_AVAILABLE RECORDS:_
--------------------------------------------------
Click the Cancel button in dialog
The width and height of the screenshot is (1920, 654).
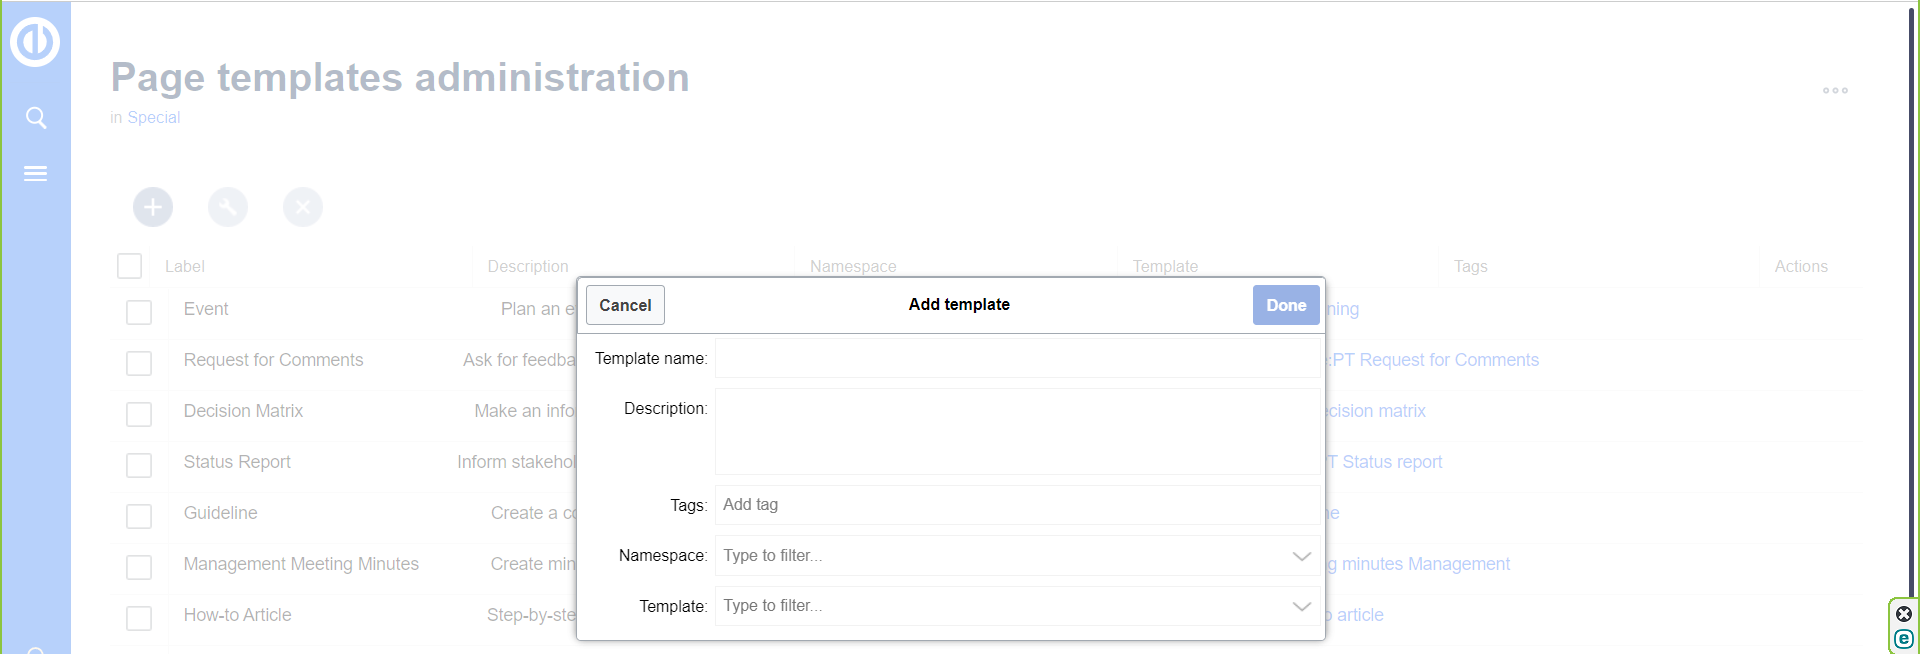625,305
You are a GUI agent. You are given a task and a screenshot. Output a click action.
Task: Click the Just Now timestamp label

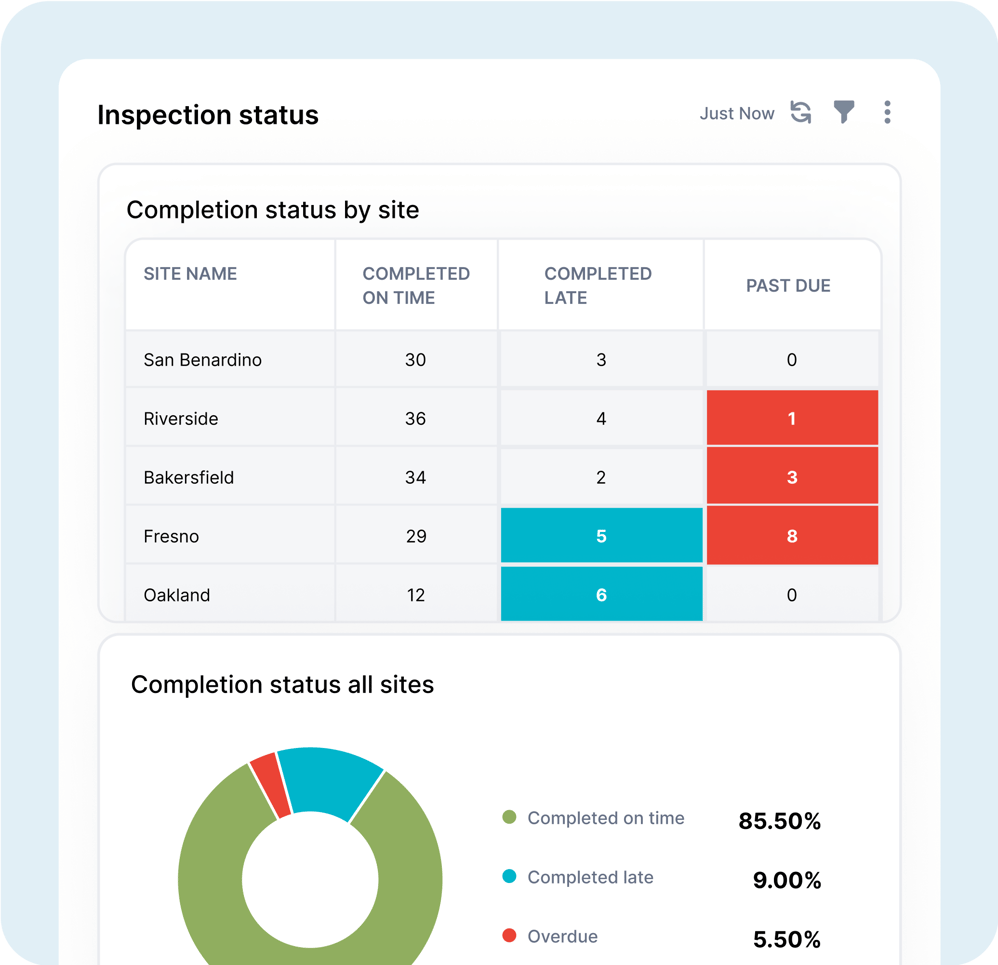pos(737,113)
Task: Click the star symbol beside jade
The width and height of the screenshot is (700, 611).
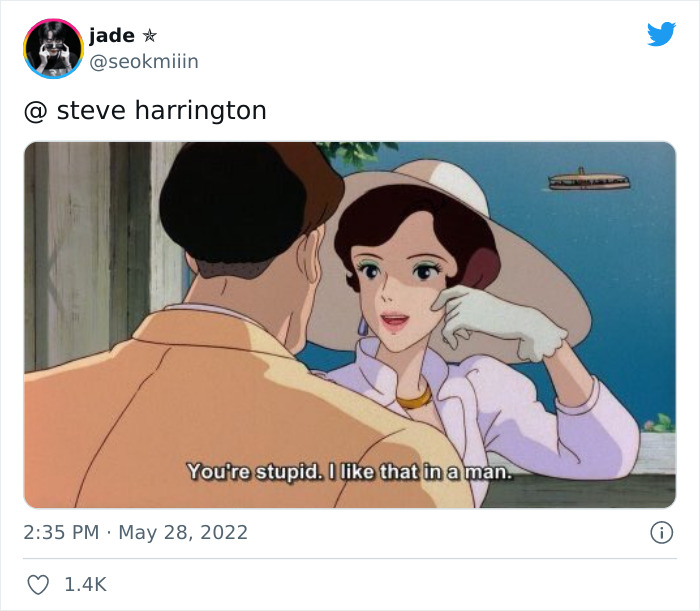Action: click(150, 35)
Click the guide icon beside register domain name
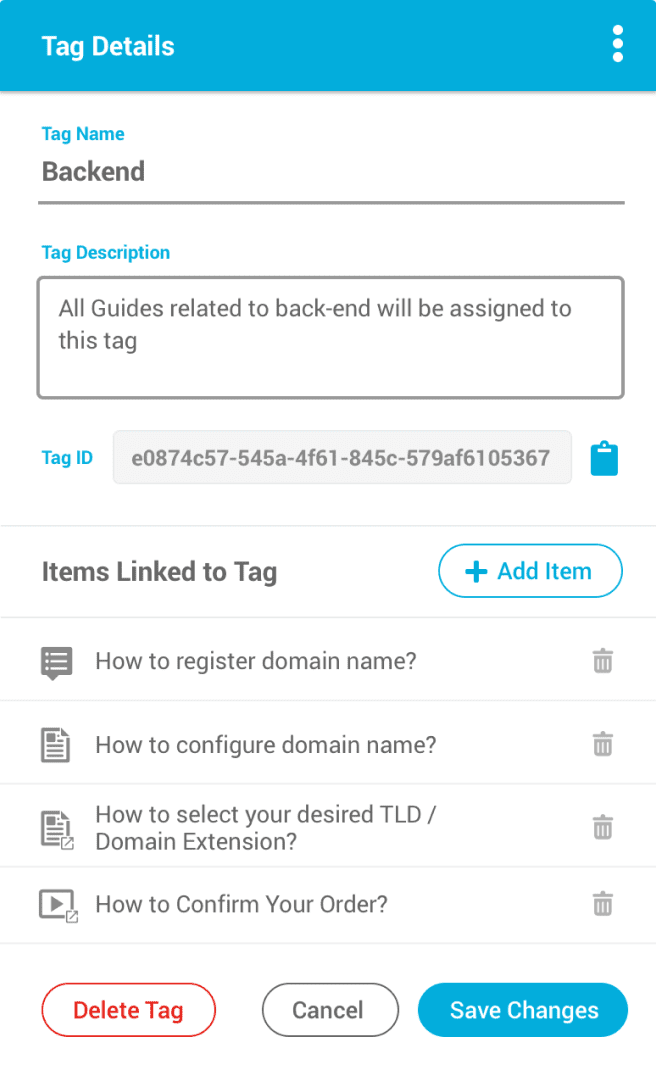 pyautogui.click(x=56, y=663)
--------------------------------------------------
_JOB:_
Print the lines of the data verbatim, starting at the line that contains "Click the guide" and ending at the end of the data, both included. Leave the pictures out.

_RESULT FOR THIS TASK:_
Click the guide icon beside register domain name
 pyautogui.click(x=56, y=663)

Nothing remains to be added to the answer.